First of all, I want to apologize as I’m not a programmer or developer, so I may not have a complete understanding at the same level as many of you here.

I’m using Anaconda + PyTorch to create guitar profiles through Neural Amp Modeler, which performs local training on this infrastructure.

I recently switched from an Intel 14900K to an AMD 9950X, and now I can’t complete the training, something I’ve never had issues with before.
GPU remained the same: RTX4070.

I’ve already tried uninstalling Anaconda completely, reinstalling it, and reinstalling PyTorch, but no luck.

Does anyone have any ideas on how to solve this? I really need to get back to work on this project.

I’m linking two text files with the content of the Anaconda Prompt here: Dropbox

Thanks so much for your help!

giacomopas · September 18, 2024, 7:37am

@ptrblck some kind of help might be highly appreciated! Thanks so much!

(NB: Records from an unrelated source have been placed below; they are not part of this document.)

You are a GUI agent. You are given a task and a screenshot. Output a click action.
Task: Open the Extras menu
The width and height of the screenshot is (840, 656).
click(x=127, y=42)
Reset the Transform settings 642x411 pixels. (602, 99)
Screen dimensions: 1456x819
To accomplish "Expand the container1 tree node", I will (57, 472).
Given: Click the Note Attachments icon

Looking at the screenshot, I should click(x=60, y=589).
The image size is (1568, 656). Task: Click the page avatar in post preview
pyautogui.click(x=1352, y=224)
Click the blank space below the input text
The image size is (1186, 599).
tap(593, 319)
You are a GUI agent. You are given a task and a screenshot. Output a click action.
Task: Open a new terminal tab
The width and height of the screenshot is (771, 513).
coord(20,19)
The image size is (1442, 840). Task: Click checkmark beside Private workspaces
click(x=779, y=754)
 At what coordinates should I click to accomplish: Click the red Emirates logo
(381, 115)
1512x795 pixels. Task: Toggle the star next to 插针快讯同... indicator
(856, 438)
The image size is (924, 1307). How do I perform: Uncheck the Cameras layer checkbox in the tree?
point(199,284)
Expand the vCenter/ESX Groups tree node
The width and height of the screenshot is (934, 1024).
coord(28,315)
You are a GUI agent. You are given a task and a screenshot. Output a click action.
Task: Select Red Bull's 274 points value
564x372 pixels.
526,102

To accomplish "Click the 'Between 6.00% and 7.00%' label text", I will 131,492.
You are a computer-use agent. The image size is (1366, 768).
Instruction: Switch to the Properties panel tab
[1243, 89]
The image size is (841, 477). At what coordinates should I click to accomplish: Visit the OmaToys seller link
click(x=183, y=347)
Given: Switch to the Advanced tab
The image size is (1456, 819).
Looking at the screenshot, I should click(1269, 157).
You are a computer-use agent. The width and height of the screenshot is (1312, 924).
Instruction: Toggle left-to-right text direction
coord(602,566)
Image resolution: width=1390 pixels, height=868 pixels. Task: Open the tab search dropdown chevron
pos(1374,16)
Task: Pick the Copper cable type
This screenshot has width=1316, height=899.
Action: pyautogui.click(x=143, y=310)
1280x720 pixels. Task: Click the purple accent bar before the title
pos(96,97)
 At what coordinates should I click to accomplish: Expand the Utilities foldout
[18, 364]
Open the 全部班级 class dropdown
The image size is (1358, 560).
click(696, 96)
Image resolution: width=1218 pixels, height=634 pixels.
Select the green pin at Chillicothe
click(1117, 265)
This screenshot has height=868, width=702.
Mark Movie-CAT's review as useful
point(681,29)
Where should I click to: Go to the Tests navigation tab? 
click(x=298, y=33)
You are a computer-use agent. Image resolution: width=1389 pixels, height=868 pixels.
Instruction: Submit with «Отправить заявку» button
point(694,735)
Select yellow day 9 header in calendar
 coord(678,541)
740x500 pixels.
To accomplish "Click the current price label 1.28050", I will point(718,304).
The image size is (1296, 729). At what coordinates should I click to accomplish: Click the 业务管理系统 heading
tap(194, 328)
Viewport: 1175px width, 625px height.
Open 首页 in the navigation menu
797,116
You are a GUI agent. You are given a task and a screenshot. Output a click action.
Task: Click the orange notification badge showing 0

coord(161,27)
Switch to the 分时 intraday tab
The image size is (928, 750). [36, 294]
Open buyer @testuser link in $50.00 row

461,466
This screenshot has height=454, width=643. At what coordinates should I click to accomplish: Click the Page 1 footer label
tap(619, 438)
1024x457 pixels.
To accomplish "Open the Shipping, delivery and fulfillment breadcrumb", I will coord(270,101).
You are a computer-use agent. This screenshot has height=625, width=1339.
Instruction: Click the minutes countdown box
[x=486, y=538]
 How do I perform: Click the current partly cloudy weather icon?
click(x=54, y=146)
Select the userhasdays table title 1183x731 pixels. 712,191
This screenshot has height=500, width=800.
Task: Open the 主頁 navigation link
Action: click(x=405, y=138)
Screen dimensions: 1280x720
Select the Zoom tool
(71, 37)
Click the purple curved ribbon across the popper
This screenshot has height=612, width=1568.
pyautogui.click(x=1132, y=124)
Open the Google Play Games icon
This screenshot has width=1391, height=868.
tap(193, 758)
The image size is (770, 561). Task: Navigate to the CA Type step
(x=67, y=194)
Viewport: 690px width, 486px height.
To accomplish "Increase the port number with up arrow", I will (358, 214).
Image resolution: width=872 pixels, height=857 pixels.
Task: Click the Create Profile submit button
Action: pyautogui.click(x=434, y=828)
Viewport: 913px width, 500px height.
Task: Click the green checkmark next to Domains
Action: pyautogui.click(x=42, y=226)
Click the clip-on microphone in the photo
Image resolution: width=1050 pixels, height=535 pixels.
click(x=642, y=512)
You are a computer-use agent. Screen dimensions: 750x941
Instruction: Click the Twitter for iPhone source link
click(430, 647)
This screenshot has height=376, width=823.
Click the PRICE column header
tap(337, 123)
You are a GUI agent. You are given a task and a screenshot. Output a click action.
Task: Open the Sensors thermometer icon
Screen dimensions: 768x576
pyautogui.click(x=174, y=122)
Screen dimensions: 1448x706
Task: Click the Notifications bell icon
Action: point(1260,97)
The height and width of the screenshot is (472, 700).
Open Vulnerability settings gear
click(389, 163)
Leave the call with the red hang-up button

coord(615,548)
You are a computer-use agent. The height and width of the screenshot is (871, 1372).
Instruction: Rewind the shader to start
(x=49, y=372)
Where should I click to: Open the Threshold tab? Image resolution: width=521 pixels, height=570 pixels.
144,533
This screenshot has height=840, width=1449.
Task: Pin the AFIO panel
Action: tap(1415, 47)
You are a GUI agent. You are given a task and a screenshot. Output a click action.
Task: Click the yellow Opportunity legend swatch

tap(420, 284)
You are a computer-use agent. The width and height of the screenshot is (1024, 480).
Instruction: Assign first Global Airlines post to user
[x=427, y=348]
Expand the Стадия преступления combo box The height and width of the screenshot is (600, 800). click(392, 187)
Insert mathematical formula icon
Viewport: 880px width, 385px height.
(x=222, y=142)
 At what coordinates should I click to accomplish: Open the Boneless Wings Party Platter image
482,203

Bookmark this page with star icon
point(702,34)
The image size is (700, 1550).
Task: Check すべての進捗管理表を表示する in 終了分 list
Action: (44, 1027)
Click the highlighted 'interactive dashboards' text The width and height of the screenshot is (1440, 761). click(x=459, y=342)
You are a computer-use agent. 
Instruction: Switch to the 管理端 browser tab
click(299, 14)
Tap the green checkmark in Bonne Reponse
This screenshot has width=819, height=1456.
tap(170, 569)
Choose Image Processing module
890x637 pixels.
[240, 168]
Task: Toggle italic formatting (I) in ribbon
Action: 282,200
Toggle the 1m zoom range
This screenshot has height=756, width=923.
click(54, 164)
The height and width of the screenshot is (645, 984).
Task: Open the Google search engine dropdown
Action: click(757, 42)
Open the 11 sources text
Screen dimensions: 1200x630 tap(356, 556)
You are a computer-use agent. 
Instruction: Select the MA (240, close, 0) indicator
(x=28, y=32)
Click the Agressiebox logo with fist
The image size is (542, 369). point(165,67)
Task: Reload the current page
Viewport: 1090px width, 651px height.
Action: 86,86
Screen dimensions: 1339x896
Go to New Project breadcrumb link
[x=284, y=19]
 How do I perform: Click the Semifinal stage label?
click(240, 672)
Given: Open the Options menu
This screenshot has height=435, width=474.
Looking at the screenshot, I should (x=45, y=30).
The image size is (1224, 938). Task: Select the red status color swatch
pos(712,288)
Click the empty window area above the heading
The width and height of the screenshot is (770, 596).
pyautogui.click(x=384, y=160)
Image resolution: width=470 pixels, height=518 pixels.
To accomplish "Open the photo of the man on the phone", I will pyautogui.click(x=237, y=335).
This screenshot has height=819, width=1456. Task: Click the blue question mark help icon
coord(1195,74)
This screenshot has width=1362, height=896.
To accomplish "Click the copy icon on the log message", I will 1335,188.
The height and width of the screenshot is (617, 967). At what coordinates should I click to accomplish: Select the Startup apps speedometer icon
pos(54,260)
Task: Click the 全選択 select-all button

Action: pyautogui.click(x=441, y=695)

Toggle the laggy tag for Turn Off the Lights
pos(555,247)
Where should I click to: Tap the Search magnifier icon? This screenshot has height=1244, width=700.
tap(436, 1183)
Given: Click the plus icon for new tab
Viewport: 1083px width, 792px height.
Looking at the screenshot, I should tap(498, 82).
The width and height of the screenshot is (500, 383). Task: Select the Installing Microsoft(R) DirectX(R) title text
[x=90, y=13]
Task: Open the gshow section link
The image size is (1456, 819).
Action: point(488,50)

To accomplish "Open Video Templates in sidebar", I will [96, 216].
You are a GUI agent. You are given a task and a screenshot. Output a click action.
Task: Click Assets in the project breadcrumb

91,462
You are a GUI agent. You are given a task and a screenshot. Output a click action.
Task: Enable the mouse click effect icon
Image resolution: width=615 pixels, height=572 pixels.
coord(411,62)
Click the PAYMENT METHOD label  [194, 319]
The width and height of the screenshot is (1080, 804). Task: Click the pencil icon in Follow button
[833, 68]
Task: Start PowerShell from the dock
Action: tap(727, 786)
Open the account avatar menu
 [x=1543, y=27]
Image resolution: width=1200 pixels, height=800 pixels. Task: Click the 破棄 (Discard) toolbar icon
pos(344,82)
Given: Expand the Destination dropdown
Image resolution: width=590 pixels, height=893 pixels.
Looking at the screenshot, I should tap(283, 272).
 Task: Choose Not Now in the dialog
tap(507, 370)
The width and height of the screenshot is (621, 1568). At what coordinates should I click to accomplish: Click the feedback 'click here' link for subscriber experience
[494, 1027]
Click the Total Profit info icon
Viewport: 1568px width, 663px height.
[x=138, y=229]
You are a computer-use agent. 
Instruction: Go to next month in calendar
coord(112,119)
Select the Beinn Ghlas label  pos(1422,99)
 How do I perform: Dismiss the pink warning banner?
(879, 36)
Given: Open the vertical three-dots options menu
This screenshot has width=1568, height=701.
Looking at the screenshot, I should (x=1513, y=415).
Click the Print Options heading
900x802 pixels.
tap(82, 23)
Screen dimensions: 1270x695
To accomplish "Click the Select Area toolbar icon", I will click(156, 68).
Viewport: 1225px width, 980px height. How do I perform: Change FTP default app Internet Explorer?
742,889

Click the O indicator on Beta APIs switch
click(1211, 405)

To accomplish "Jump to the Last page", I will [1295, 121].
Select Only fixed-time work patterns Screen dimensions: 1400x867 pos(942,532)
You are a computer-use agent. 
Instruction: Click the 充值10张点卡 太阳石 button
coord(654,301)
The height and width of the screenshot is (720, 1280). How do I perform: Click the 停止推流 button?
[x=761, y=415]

giacomopas · September 18, 2024, 7:59am

I also did the verification you have here: Start Locally | PyTorch

Thanks to anyone who can help!

ptrblck · September 18, 2024, 12:23pm

Could you check if dmesg is reporting any Xid error codes?
Also, are you able to move the tensor from your example to the GPU as the verification is incomplete?

giacomopas · September 18, 2024, 12:41pm

Thanks for your answer!
As I wrote, I’m really unexperienced about Anaconda/Pytorch.
Is there a guide to check what you asked me?

Thanks so much…

ptrblck · September 24, 2024, 5:19pm

In your code, allocate a tensor on the GPU via:

x = torch.randn(16, 16, device="cuda")
print(x)
print(torch.matmul(x, x))

and make sure the output shows a valid tensor without raising any errors.

If so, run dmesg -T | grep -i xid in your terminal next and check if any errors are raised and correlate to failures in your script when checking the timestamp.

giacomopas · September 29, 2024, 5:27pm

Just a quick update that solved the issue, just in case it might be useful for someone else.
I was running XMP profile on my computer.

Disabling it fixed the issue without any other step.

ptrblck · September 29, 2024, 11:33pm

Thanks for sharing your solution! How did you figure out the issues were caused by XMP?

giacomopas · September 30, 2024, 12:51pm

I couldn’t understand why the system was exactly the same, but I was having issues. So, after some research, I noticed instabilities with XMP1 on the AMD platform and decided to do an A/B comparison of the training process with and without it. With it, I had the issue I mentioned earlier, but without it, I was able to complete the training without problems!